ASH 2013: Dr Jeff Sharman Discusses the Ideal Design of Phase 3 Trials with Novel Agent Versus the Reality in the Community

By Bkoffman
As a patient, it is easy to be critical of study design.

Case in point: The phase 3 trial of rituximab (R) plus idelalisib (I) versus rituximab plus placebo presented at ASH 2013 in New Orleans.

Wait a minute, we patients scream. One arm of this trial is offering us a monotherapy option that is not recommended by most CLL experts because it produces a lousy response rate in the middle single digits. In the trial, lymph node response rate was a meager 4% for the R+ placebo versus 93% for the arm with the two active agents. And the duration of the response for the R alone is less that six months.

In comparison, in the R+I arm, median progression free survival has not been reached, and remarkably, even overall survival was improved, something unheard of in CLL just a few years ago when FCR was shown to be the first drug combination to add years to our lives.

All the data from the late breaking abstract can be accessed here. It is powerful, but one must ask, does idelalisib look so good because it was being compared to a straw man?

Is this an ethical way to conduct a trial?

Dr. Jeff Sharman, a regular on this web site, is both a community based oncologist and the medical director of hematology research for The US Oncology Network.

He points the pros and cons of the controversial trial design.
Watch the video and form your own opinion before I give you my bottom line.
First Dr. Sharman does a good job reminding us the difference between a phase 1, 2 and 3 trial.

So what do you think?
At first,  I was dismayed by the trial, from a patient's perspective, but when we have a trial design where we are pretty much guaranteed that we will get idelalisib if we need it, and in either arm we  can avoid chemotherapy, on further reflection I am more sanguine about this kind of trial.
The science bothers me more than the ethics. In the study, the results with idelalisib are very impressive and would likely have stood up to a much more active comparator arm, but in this case it was a massive mismatch as evidenced by the unheard of gargantuan P number (p = 1.3 x 10-30 ). In other words, the odds of getting this result by chance alone was not one in a million or one in a billion or one in a trillion, but about one in 10 followed by 30 zeros.

So what is my take away message?

First, I am OK with most trials that have a cross-over built in from the get-go, and especially fond of those that offer us a chance to avoid chemotherapy.

Second, idelalisib is clearly going to be a powerful addition to our armamentarium for treating CLL. 

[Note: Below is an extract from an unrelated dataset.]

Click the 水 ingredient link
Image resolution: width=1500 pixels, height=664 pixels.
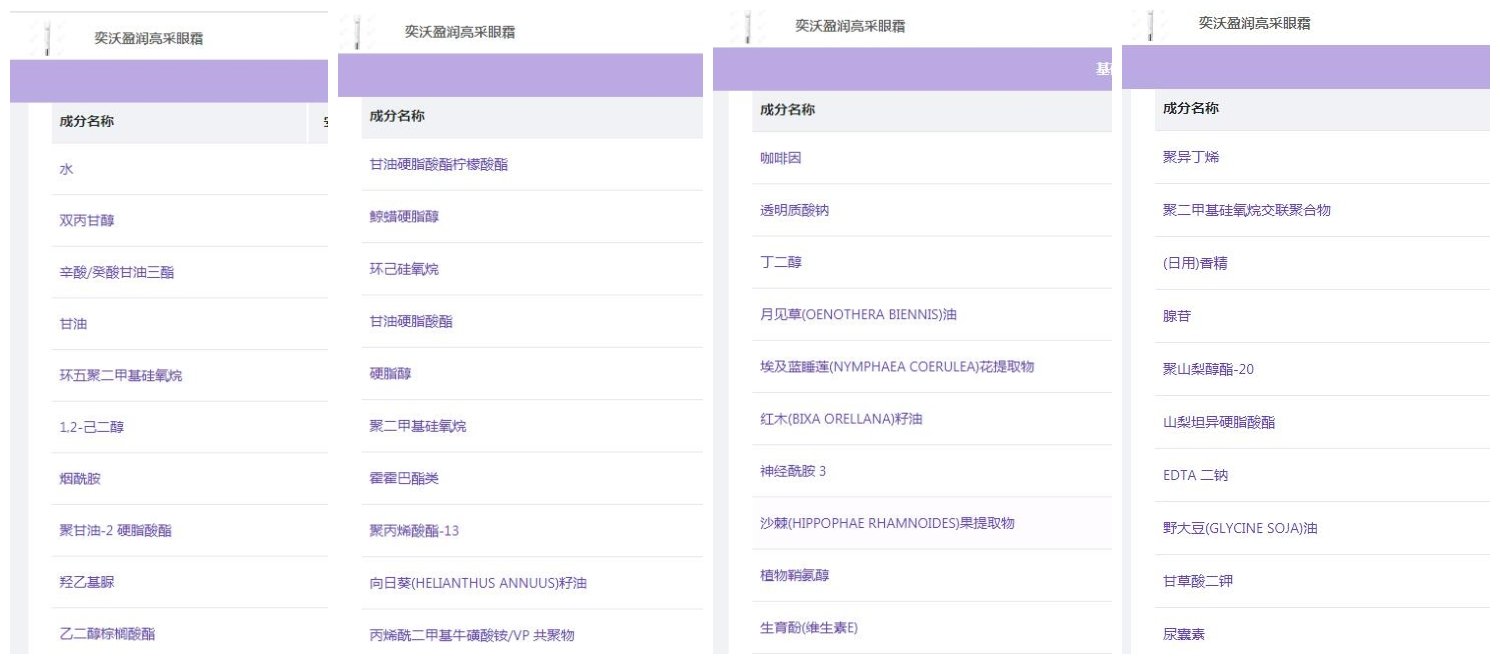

In this study it took on a tough bunch of patients.The median number of prior therapies was three. The test subjects were all considered too unhealthy to get traditional chemotherapy. Nearly half were 17p deleted and 17 out of 20 were unmutated. We are told that all the risk groups responded better to the idelalisib arm, but the abstracts doesn't give us much detail.
So, bottom line, unless my need to get my disease under control was so acute that I could not risk the delay in getting a response if I was randomized to the R+ placebo arm, I wouldn't hesitate to enroll in a similar trial if I needed therapy.
Based on this and other positive studies, I hope and suspect idelalisib will be approved for CLL in the USA before the end of the year. And that will be a good thing for the CLL community.